→ Anforderungen:
1. Beantworten Sie anhand des Textes über die Proteste in Lhasa die folgenden Fragen.
(a) Vor welchem Tempel gingen die Mönche auf die Journalisten zu?
(b) Welche drei großen Gelugpa-Klöster sind laut Text weiterhin abgeriegelt?
(c) Welcher Tempel wurde den Journalisten trotz mehrfacher Bitten nicht zugänglich gemacht?
2. Schreiben Sie aus dem Text über die Proteste in Lhasa den Abschnitt ab, der mit den Worten „Überall auf der“ beginnt, und hören Sie nach den Worten „Schicksal dieser Mönche.“ auf.
3. Setzen Sie den Text über die Proteste in Lhasa im Anschluss an seinen letzten Satz fort.

→ Angezeigter Text:
----

Überall auf der Welt wurden die Bilder von einigen mutigen Mönchen gezeigt, die sich vor dem Jokhang-Tempel den von Peking zu einer streng überwachten Pressereise nach Lhasa eingeladenen Journalisten näherten und dabei laut und teilweise unter Tränen Freiheit für Tibet forderten und ihre Loyalität für den Dalai Lama bekundeten. Mit ihrem friedlichen Protest haben diese Mönche das Vorhaben der chinesischen Regierung sabotiert, die der Welt vorspiegeln wollte, sie hätte die Lage in der tibetischen Hauptstadt nach den angeblich vom Dalai Lama ausgelösten Unruhen unter Kontrolle gebracht. Den Pressevertretern wurde versichert, die Mönche hätten keine Konsequenzen für ihre Protestaktion zu befürchten. Zweifel an diesen Versprechungen sind angebracht; und tatsächlich besteht Anlaß zur Sorge um das Schicksal dieser Mönche.

Das Areal um den Jokhang-Tempel wurde nach dem Vorfall abgesperrt und auch alle drei großen Gelugpa-Klöster in und um Lhasa - Sera, Ganden und Drepung - sind weiterhin abgeriegelt. Der Ramoche-Tempel wurde den Journalisten nicht zugänglich gemacht, obwohl sie mehrmals darum gebeten hatten. Informationen aus der Stadt zufolge wurden Mönche aus Sera mit Waffengewalt am Verlassen des Klosters gehindert. Aus zuverlässigen Quellen verlautet, daß die großen Klöster von der Wasser- und Nahrungszufuhr abgeschnitten sind und der Bevölkerung nicht gestattet wird, die Mönche mit dem Nötigsten zu versorgen.

----

→ Gegebene Angaben:
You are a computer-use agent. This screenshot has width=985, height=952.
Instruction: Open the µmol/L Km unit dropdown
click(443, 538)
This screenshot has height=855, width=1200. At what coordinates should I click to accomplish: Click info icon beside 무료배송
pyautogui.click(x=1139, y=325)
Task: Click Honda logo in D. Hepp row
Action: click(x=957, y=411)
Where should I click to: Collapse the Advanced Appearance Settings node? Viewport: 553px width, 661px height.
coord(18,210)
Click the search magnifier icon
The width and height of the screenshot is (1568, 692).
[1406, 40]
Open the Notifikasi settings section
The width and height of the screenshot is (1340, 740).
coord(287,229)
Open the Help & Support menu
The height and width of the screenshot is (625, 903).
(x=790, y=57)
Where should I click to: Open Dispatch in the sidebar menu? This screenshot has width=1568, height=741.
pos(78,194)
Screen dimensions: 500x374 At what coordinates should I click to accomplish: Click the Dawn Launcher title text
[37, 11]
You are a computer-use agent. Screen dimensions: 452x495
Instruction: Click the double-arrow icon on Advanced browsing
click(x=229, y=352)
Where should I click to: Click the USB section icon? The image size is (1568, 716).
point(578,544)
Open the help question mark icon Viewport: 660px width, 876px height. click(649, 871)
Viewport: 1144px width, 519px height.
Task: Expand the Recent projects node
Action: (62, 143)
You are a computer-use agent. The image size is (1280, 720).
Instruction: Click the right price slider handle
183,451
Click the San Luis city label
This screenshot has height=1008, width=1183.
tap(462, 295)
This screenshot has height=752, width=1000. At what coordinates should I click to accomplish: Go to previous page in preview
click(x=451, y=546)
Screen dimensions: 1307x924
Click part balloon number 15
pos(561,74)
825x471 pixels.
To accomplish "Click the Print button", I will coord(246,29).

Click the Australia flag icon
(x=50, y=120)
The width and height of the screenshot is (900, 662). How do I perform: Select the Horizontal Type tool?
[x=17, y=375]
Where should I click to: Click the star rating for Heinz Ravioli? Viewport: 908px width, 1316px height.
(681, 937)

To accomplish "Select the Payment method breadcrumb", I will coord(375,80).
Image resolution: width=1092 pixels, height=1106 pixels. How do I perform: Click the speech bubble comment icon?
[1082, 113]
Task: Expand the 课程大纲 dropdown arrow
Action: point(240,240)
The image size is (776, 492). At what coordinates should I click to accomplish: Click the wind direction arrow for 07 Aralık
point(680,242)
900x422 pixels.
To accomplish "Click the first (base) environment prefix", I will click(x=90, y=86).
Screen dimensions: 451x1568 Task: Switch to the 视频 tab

----

→ Antworten je Aufgabe:
1.
(a) Vor dem Jokhang-Tempel.
(b) Sera, Ganden und Drepung.
(c) Der Ramoche-Tempel.

2.
Überall auf der Welt wurden die Bilder von einigen mutigen Mönchen gezeigt, die sich vor dem Jokhang-Tempel den von Peking zu einer streng überwachten Pressereise nach Lhasa eingeladenen Journalisten näherten und dabei laut und teilweise unter Tränen Freiheit für Tibet forderten und ihre Loyalität für den Dalai Lama bekundeten. Mit ihrem friedlichen Protest haben diese Mönche das Vorhaben der chinesischen Regierung sabotiert, die der Welt vorspiegeln wollte, sie hätte die Lage in der tibetischen Hauptstadt nach den angeblich vom Dalai Lama ausgelösten Unruhen unter Kontrolle gebracht. Den Pressevertretern wurde versichert, die Mönche hätten keine Konsequenzen für ihre Protestaktion zu befürchten. Zweifel an diesen Versprechungen sind angebracht; und tatsächlich besteht Anlaß zur Sorge um das Schicksal dieser Mönche.

3.
In den vergangenen Tagen gab es immer wieder Berichte über Massenverhaftungen in Lhasa und in den tibetischen Gebieten in den chinesischen Provinzen Sichuan, Qinghai und Gansu. Bei vielen Verhafteten soll es sich um ehemalige politische Gefangene und um Tibeter handeln, die im indischen Exil eine schulische Ausbildung genossen haben. Jemand, der der Mönchsgemeinschaft nahesteht, gab an, es bestehe große Sorge um die Inhaftierten, denn sie werden entsetzlich geschlagen und müssen Durst und Hunger leiden. Beobachter fühlten sich vom Vorgehen der Sicherheitskräfte an die Kulturrevolution erinnert. Genau wie damals werden Häuser nach Fotos des Dalai Lama durchwühlt, Tibeter werden willkürlich verhaftet und mit vorgehaltener Waffe abgeführt.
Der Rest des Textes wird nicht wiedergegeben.